Google Analytics: A tool that tracks and reports your site’s traffic. It also provides other useful intelligence about who your visitors are and where they’re coming from. Knowing how many visitors you get in a given period helps you arrive at your ‘conversion rate’ (see above).  

Global distribution system: A computerised network system owned or operated by a company that enables transactions between travel industry service providers, including but not limited to airlines, hotels, car rental companies and travel agencies.

Integration: A way of marrying multiple digital systems or software to make them function as one. 

Merchant account: A bank account that enables the holder to accept credit cards and online payments.

Online booking system: Software that allows a potential customer to book and pay for a tour or activity directly through your website.

Online travel agency (OTA): A travel website that specialises in the sale of travel products to consumers. Some agencies sell a variety of travel products including flights, hotels, car rentals, cruises, tours and activities. Operators often use OTAs as key distribution channels for their inventories. 

Online reservation system: An online system that lets customers make instant bookings and receive confirmation of their bookings. 

Payment gateway: A merchant service that lets operators process credit card payments and send money directly to a bank account.  

Plug-in: A software component that adds a specific feature to an existing computer program. For example, a plug-in can help your website visitors click a call-to-action button to instantly book your tour or activity.  

QR code: A machine-readable code consisting of an array of black and white squares, typically used for storing information to be read by the camera on a smartphone. In the context of tours and activities, QR codes can be given to customers to prove their booking upon arrival. 

Real-time booking: An option that lets customers book their experiences in accordance with the operator’s currently open time slots. This lets operators and customers circumvent the scheduling process traditionally done via phone calls and emails.  

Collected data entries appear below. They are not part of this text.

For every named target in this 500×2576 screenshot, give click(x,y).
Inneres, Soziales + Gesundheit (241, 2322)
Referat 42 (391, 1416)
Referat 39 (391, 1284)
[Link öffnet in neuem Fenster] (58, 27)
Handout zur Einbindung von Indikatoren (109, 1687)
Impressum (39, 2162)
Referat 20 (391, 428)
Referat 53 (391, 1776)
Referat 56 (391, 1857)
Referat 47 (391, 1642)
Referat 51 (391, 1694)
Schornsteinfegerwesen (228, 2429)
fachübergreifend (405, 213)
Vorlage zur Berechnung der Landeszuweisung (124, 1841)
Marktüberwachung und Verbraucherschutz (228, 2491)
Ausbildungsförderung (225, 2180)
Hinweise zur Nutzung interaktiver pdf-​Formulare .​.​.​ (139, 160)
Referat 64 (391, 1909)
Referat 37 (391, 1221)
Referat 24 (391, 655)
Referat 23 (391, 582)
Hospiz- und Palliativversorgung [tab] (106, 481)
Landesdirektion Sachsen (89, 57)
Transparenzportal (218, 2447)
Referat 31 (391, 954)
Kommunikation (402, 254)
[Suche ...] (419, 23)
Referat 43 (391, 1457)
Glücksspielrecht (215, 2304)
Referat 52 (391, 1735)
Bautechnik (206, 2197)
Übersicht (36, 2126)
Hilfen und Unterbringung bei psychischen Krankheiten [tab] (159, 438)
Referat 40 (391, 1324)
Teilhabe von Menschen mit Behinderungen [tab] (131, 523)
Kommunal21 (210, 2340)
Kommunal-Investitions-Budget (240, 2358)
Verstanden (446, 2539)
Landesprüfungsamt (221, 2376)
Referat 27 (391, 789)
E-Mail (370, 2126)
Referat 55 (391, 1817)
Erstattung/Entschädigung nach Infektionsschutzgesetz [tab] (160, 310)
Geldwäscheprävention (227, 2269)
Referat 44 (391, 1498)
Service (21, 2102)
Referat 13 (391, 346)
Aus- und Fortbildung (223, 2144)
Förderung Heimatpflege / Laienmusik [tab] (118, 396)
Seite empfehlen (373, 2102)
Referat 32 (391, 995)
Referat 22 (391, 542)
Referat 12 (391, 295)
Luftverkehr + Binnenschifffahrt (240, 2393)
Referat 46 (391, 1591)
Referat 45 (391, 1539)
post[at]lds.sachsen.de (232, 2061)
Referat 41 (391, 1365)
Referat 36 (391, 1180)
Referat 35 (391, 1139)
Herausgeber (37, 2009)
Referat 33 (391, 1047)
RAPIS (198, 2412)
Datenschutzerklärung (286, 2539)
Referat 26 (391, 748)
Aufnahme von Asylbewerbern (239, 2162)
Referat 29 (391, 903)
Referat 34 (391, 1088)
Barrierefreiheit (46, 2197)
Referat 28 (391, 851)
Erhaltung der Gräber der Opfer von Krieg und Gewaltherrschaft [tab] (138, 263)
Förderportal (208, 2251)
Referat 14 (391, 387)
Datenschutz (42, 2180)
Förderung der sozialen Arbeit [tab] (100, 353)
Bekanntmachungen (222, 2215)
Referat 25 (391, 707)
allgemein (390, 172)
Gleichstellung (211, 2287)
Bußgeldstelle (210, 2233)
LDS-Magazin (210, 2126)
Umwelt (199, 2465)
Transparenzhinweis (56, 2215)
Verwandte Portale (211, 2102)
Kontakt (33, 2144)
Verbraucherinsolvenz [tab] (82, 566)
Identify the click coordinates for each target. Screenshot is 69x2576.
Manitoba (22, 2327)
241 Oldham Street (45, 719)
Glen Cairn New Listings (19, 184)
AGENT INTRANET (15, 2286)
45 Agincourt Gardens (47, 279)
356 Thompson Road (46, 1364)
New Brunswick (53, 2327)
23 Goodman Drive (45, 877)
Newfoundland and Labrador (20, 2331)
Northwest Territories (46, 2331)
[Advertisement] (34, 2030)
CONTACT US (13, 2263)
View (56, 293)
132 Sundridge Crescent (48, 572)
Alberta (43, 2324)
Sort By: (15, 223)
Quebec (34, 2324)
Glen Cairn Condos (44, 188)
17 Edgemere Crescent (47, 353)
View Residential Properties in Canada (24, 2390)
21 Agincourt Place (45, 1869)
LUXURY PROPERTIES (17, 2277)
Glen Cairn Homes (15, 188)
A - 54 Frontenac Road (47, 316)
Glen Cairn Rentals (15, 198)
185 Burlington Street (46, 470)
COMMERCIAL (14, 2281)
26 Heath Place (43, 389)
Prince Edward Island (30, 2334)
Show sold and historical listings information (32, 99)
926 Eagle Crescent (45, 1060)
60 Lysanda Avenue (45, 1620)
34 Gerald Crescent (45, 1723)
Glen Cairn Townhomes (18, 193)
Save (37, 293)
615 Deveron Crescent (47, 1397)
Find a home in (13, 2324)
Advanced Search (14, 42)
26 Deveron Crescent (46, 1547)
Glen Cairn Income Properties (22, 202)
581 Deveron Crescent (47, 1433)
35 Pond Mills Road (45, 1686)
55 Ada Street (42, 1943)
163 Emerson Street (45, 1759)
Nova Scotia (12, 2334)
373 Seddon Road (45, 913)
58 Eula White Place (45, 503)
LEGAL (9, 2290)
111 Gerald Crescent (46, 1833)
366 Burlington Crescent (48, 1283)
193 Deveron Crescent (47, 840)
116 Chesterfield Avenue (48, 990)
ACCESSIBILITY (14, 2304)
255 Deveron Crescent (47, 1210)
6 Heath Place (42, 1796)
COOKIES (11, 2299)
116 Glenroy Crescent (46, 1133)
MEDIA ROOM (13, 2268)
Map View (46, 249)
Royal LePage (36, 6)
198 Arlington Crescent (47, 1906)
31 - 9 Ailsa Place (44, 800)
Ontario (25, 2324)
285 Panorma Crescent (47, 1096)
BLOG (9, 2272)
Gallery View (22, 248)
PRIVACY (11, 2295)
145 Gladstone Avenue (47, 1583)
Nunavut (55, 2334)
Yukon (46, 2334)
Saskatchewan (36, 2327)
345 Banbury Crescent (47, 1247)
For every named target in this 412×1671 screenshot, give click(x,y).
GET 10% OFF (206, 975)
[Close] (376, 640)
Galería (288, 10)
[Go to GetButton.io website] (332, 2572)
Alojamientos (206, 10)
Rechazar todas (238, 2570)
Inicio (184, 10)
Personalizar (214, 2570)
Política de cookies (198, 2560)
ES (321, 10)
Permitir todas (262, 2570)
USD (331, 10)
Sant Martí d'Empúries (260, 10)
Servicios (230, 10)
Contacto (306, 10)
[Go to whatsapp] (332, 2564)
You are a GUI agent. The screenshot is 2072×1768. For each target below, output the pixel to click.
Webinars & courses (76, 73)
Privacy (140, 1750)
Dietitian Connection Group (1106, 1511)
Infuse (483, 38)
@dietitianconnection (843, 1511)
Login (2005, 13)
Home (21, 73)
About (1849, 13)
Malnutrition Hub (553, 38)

Search Engine Marketing (SEM): A type of internet marketing associated with the researching, submitting and positioning of a website to increase visibility and bolster your share of paid and/or organic traffic referrals from search engines like Google. 

Search Engine Optimisation (SEO): The practise of increasing the quantity and quality of traffic to your website traffic via organic search engine results.

Software-as-a-service (SaaS): A method of software delivery and licensing in which software is accessed online via a subscription, rather than bought and installed on individual computers. SaaS is hosted via cloud computing, which means you can use it anywhere simply by logging in via web or mobile. 

Getting up to speed with all the digital terms and practises of Asia’s experiential travel industry can be exhausting. But what’s important is that you identify which terms and solutions apply to your business, and just get focused from there. Luckily, there are several top-tier tech solutions providers in the region to help get you going.